Any drink you buy will come in a reusable plastic or ceramic cup that you can either return and recover your deposit or keep as a souvenir of the event.
Let Us Entertain You!
There’s more to Brno’s Christmas market than just shopping and eating, there’s also nightly live music performances on stages at Vegetable Market, Freedom and Moravian squares throughout the duration of the event.
It’s not just Christmas music that you’ll hear. A variety of performers covering rock, jazz, folk, choral, bluegrass and many other musical genres will be taking their turns on the various stages to give some added mood and ambience wherever you may find yourself in the market.
Take Your Time
Whether you come for the food or shopping, remember this is a market. There will likely be more than one vendor selling similar products so there’s no need to impulse buy at all.
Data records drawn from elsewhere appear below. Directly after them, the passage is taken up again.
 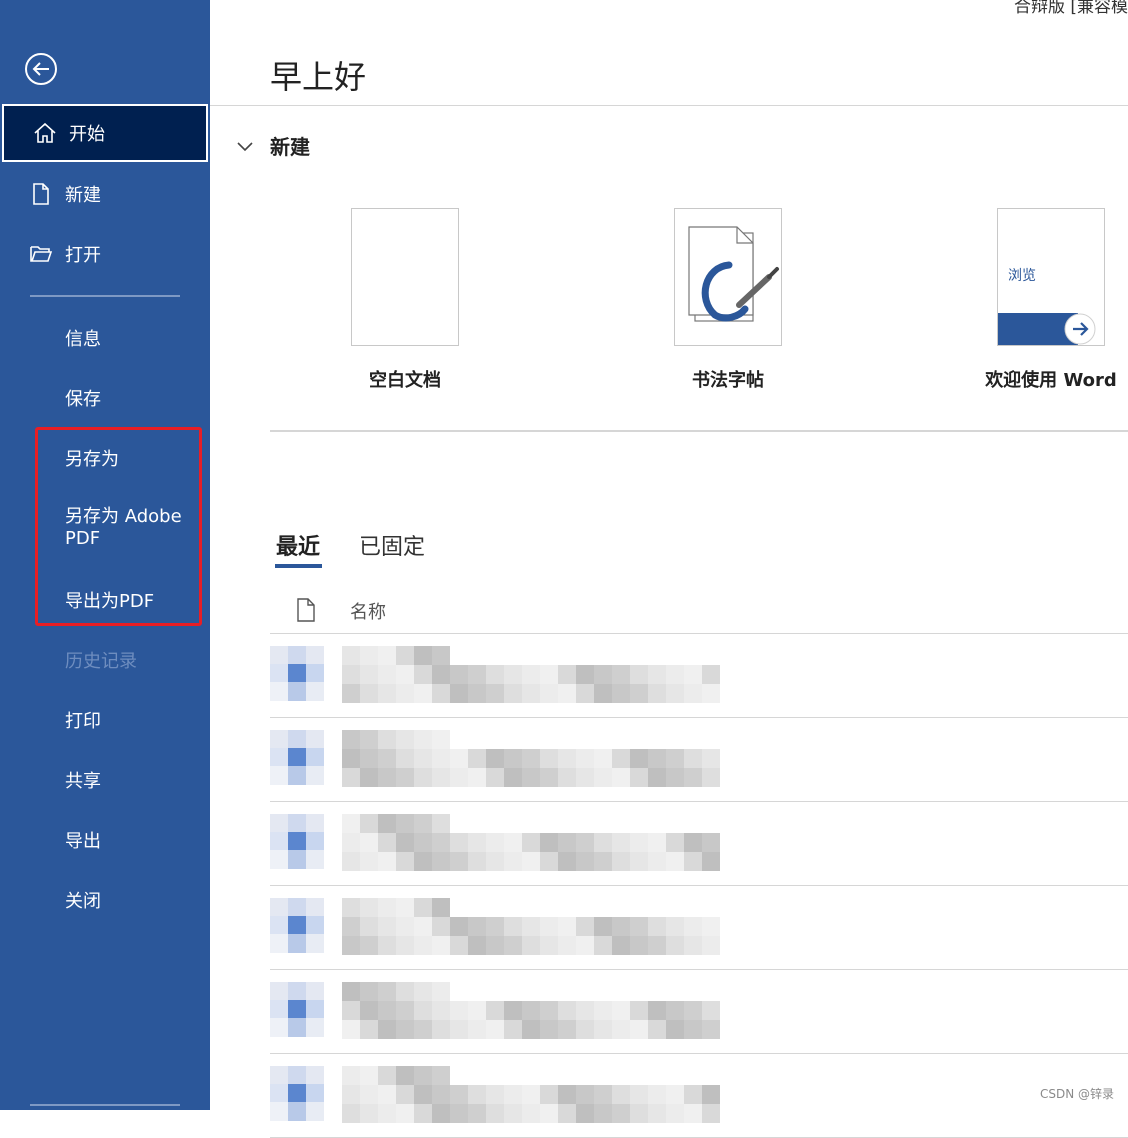 What do you see at coordinates (1070, 8) in the screenshot?
I see `window-title-fragment: 合辩版 [兼容模` at bounding box center [1070, 8].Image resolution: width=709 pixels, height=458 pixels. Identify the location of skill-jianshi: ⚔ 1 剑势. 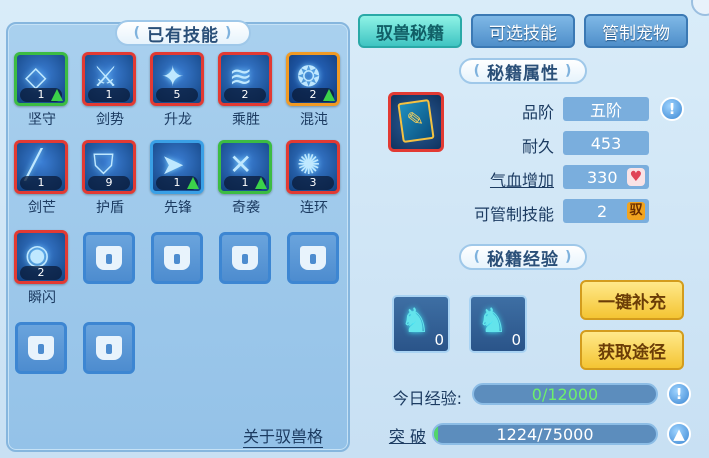
(110, 90).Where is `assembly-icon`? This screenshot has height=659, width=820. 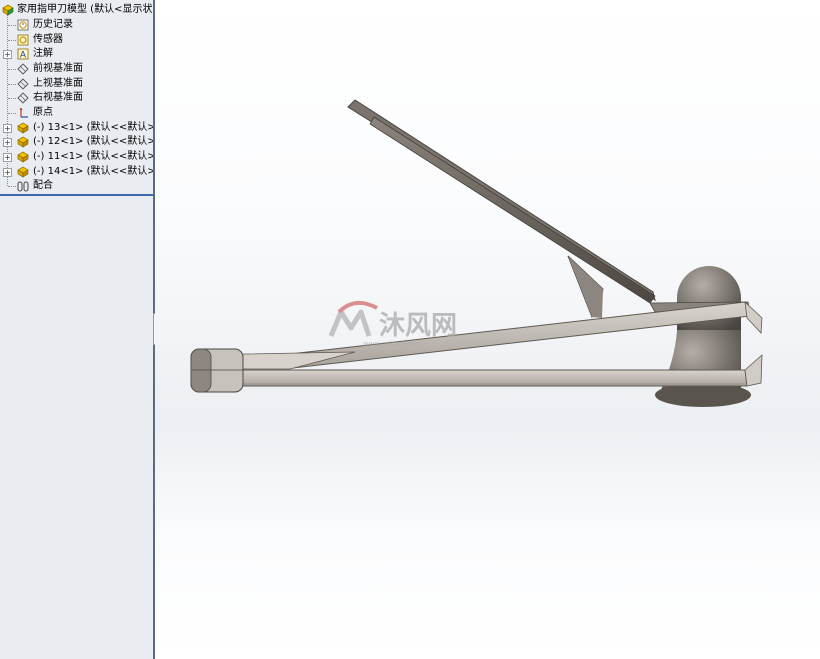
assembly-icon is located at coordinates (8, 10).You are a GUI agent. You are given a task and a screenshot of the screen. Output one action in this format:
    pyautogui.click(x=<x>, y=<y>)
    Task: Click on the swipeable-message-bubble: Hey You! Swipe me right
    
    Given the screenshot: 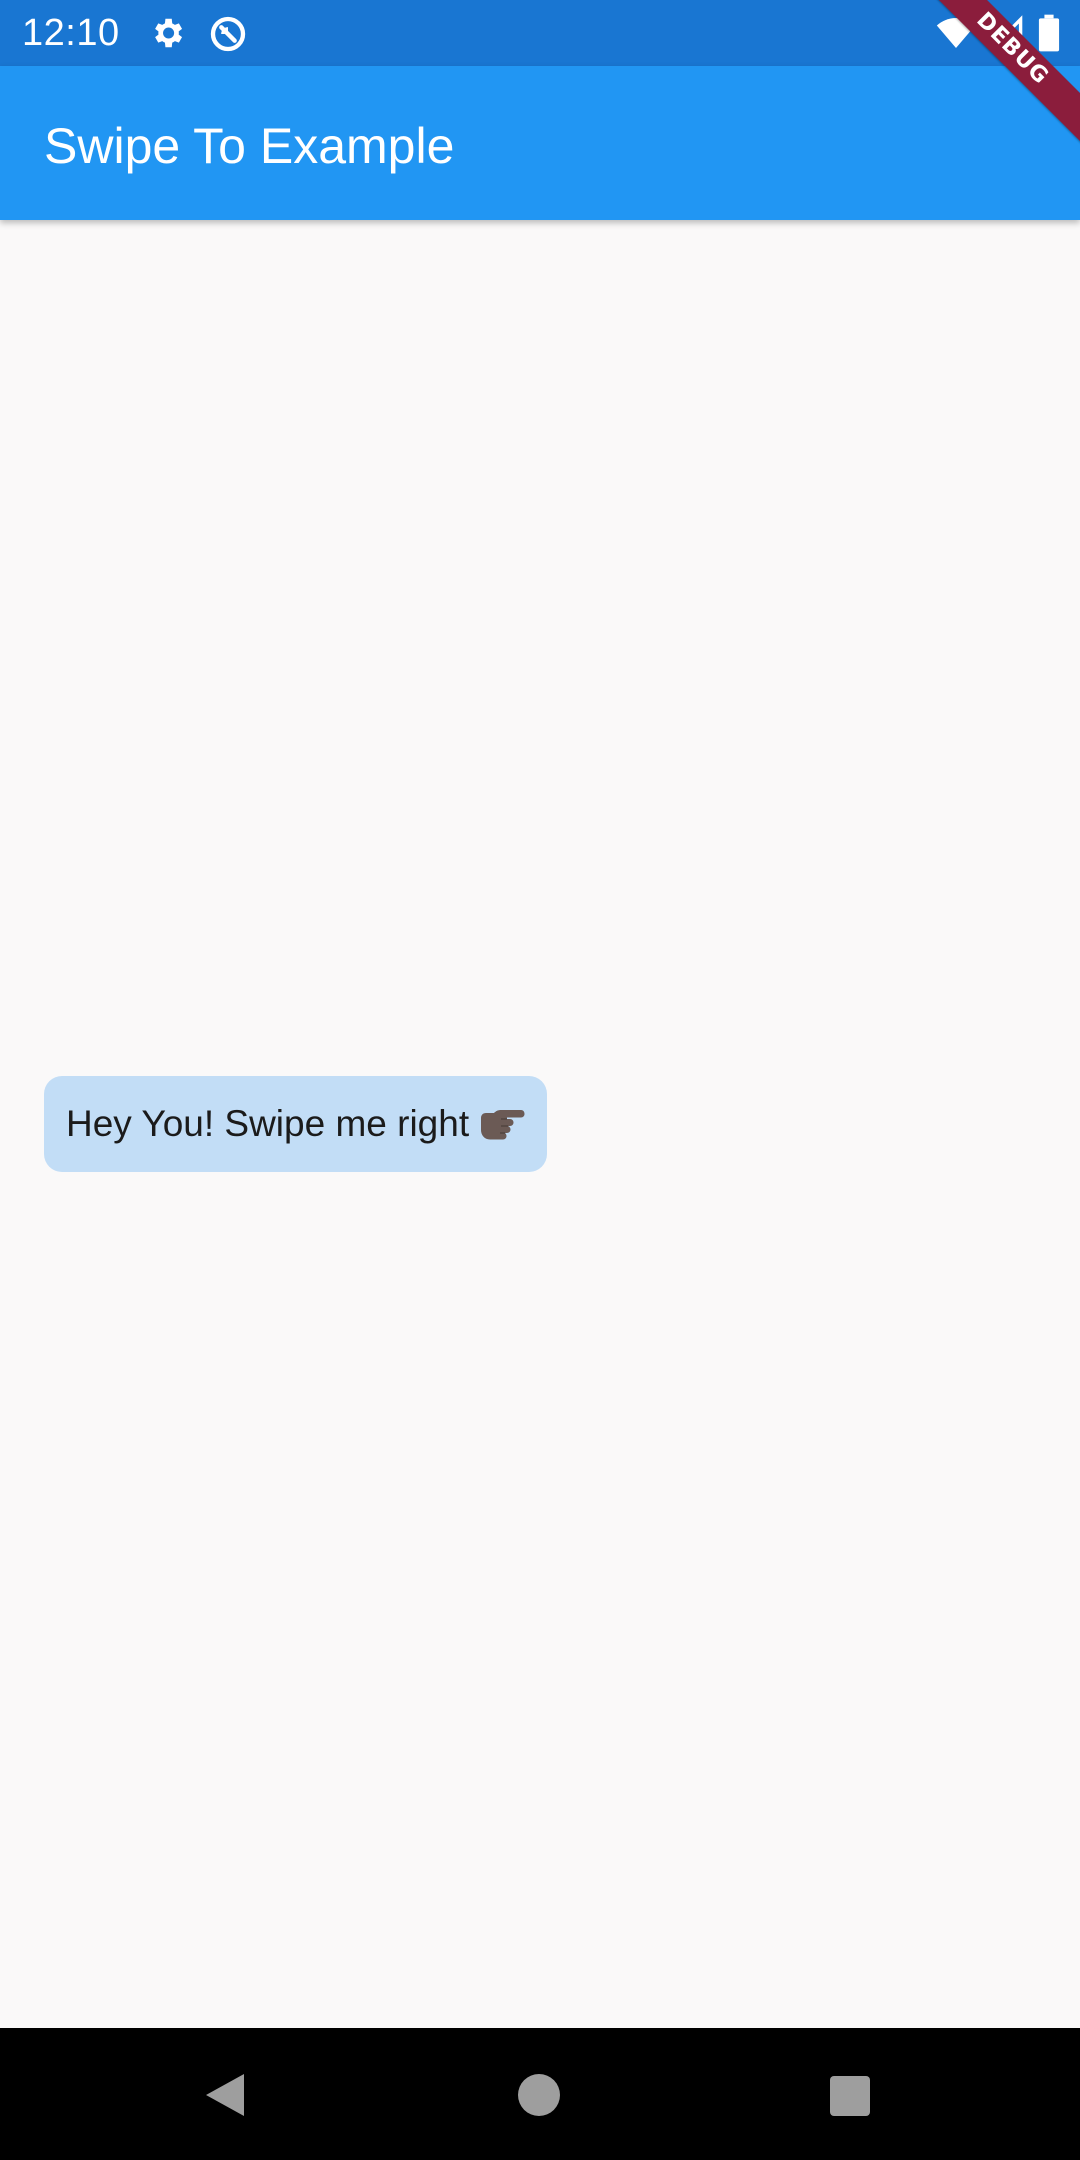 What is the action you would take?
    pyautogui.click(x=296, y=1124)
Take a walk, one end to the other taking note of what you see and save your buying for the walk back.
The market usually gets busier at night, so if you want the possibility of a bit more elbow room and time to examine something a bit more closely, a daytime trip would serve that purpose much better. If you want to experience the more romantic lit up atmosphere of the market at night, you can always go back after your daytime buying is done.
The Brno Christmas market traditionally runs from the last week of November and stays open daily, usually 09:00 to 21:45, until December 23.